Data storage utilization is continually increasing, causing the proliferation of storage systems in data centers. Hard disk drives are the primary storage media in enterprise environments. Despite the central role hard disks in storing precious data, they are among the most vulnerable hardware components in a computer system. Monitoring and managing these systems require increasing amounts of human resources. Information technology (IT) organizations often operate reactively, taking action only when systems reach capacity or fail, at which point performance degradation or failure has already occurred. Hard disk failures fall into one of two basic classes: predictable failures and unpredictable failures. Predictable failures result from slow processes such as mechanical wear and gradual degradation of storage surfaces. Monitoring can determine when such failures are becoming more likely. Unpredictable failures happen suddenly and without warning. They range from electronic components becoming defective to a sudden mechanical failure (perhaps due to improper handling). However, a disk failure may not follow a simple fall-stop model. The fault model presented by modern disk drivers is much more complex. Amongst all the different types of errors, whole-disk failures and sector errors are the major faults that affect data safety.

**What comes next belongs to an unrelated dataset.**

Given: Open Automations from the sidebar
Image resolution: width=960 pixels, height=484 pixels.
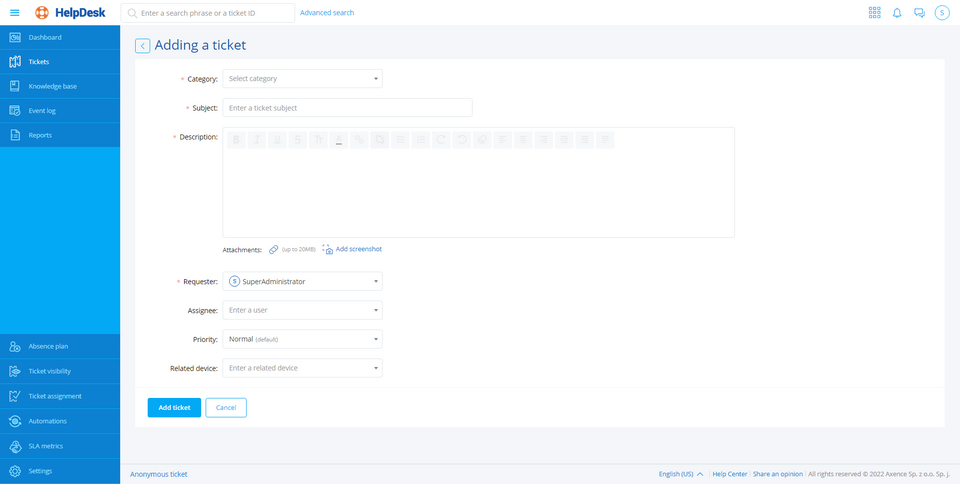Looking at the screenshot, I should (x=48, y=421).
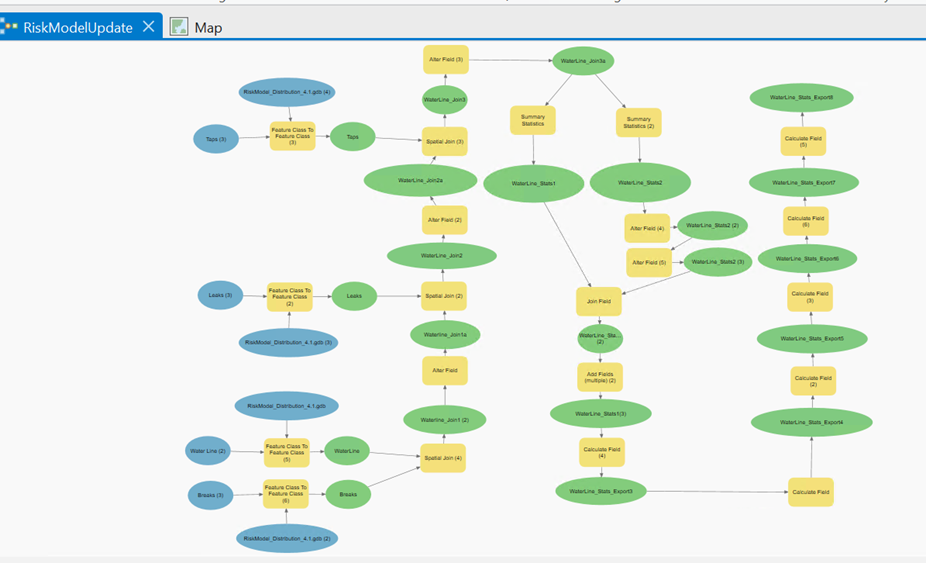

One of the errors is the medium error. This error occurs when a particular disk sector cannot be read. Any data previously stored in the sector is lost. The disk interface reports the status code upon detecting a sector error, specifying the reason why the read command failed. Sector-level errors can occur even when a sector has not been accessed for some time. Therefore, modern disk drives usually include an internal scan process, as shown in FIG. 1, which scans and checks sector reliability and accessibility in the background. Unstable sectors detected in the process will be marked as pending sectors, and disk drives can try rectifying these errors through internal protection mechanisms, such as built-in error correction codes and refreshment, which rewrites sector with the data read from that track to recover the faded data. Any sectors that are not successfully recovered will be marked as uncorrectable sectors. After a number of unsuccessful retries, disk drives automatically re-map a failed write to a spare sector. More precisely, a logical block address (LBA) is reassigned from the failed sector to a spare sector and the content is written to the new physical location. Modern disk drives usually reserve a few thousand spare sectors, which are not initially mapped to particular LBAs. Re-mapping can only occur on detected write errors.
Conventionally, disk scrubbing aims to verify data accessibility and proactively detect lost data on failed sectors which can be recovered through redundant array of independent disks (RAID) redundancy. Thus, it only scans live sectors (e.g., those storing data accessible through a file system), which may not be sufficient enough to detect a vulnerable disk. A vulnerable disk refers to a disk that is likely to fail in the near future or is probably to have bursts of sector errors.